Book Love: Kiss Me First by Lottie Moggach

Jess McGlynnFebruary 28, 2014

Kiss Me First by Lottie Moggach
On the internet, we can be anyone we choose.  No one knows who we really are.

Where do I start with this book?  It was such an absorbing book that I finished it in less than a day.  I found the writing flowed so well and was very easy to read which meant I could literally race through it.

The premise as well, totally fascinating because it is such a plausible idea.

The story centres around Leila, a young(ish) girl who has lived quite a sheltered life.  She finds being sociable difficult and awkward, always seeming to be one step behind everyone else and so spends the majority of her time online.  Although it’s not openly mentioned in the book, she definitely appears to be somewhere on the autistic spectrum, she is very literal and doesn’t seem able to compute why someone would say one thing, when they actually mean another.  One day she discovers a website called ‘Red Pill’ where philosophical concepts are discussed.  Leila becomes a regular presence on the website and one day is approached by the website founder (Adrian) and becomes involved in a plan to help someone commit suicide by taking over their identity online and keeping up the premise that this person is, in fact, still alive in order to protect their family and friends.

This book is incredibly intense; the story is told by Leila who is narrating her side of events some time after the whole plan has been exposed.  It is a dark subject matter, the idea of someone committing suicide is never a light topic after all, but Leila’s naivety, her isolation from the real world, adds in to make the story seem quite suffocating at times, for want of a better word.

The thing that really gripped me though, was how much this could be a true story.  Social media is everywhere these days, it is a massive part of people’s lives and I think for the most part we all share information about ourselves and assume that those who reciprocate are (for the most part) exactly who they say they are.  The idea that someone could impersonate another person, someone you might think you know, is quite terrifying.  Imagine you hadn’t seen a school friend for a number of years and suddenly they ‘friend’ you; you add them because you ‘know’ them.  But do you really?  It’s quite a scary thought!

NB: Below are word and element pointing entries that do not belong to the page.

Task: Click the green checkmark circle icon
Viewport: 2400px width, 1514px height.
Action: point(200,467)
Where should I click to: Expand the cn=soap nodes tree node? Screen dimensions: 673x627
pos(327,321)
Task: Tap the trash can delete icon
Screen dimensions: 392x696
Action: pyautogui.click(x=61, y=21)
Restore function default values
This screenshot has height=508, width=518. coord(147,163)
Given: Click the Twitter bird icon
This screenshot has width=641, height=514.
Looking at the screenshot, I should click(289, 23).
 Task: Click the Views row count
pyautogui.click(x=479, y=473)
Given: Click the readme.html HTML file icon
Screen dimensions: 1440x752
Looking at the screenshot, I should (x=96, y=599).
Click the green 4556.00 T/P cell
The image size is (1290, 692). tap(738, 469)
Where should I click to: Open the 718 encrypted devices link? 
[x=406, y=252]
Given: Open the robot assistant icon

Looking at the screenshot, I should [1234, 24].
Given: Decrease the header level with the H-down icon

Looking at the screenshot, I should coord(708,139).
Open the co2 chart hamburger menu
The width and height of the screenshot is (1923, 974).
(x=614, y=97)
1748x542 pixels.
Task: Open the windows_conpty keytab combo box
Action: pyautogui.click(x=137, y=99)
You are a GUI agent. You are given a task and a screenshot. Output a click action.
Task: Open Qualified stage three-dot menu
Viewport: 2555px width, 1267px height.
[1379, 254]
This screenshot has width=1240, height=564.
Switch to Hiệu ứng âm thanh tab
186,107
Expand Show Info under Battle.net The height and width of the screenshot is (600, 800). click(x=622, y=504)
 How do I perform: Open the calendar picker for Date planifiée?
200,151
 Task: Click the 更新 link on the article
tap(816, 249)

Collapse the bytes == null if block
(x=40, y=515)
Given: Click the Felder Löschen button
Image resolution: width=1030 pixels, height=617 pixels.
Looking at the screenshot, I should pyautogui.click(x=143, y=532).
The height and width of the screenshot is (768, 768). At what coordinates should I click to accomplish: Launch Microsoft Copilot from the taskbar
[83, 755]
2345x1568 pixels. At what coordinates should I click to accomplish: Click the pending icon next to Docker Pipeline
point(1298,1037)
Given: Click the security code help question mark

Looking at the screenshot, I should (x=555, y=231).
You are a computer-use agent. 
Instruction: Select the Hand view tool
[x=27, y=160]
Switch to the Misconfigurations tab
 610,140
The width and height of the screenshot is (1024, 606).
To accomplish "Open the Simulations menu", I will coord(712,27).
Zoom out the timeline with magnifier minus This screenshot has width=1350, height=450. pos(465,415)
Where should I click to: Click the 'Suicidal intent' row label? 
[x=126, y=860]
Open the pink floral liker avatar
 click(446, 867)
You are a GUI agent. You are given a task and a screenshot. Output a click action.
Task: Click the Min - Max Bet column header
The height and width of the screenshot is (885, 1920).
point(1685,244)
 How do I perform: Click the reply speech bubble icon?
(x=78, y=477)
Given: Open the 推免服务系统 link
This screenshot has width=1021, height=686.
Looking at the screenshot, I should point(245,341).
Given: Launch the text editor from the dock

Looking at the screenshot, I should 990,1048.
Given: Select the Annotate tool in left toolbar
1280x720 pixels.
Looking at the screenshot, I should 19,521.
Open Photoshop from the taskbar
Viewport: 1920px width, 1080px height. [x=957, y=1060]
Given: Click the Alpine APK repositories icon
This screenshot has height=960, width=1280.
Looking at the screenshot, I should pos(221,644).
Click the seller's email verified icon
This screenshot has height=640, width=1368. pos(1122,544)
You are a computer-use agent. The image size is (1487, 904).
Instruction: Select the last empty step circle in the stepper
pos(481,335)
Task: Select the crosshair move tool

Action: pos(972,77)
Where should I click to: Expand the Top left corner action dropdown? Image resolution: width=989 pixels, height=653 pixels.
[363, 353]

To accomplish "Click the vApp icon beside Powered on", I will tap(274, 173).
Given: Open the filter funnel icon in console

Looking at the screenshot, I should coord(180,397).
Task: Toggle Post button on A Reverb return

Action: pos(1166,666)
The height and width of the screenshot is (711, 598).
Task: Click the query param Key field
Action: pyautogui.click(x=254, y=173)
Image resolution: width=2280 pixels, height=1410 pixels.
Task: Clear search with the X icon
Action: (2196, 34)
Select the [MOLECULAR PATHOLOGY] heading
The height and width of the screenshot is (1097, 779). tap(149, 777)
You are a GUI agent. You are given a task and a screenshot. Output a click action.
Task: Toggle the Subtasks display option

The only gripe I have about the book is the ending.  It was a short story, not much over 330 pages, but the ending was rushed and could have gone further I think.  I can’t say much without giving the end of the story away but there are definitely some things left hanging and unexplored at the finish.  I think Lottie Moggach deliberately wrote it that way but this can be quite frustrating for the reader.

The book kind of reminded me of a modern day The Net (90’s Sandra Bullock film) and is well worth a read.  I thoroughly enjoyed it and would recommend it.  I’m looking forward to seeing what Lottie Moggach comes up with next!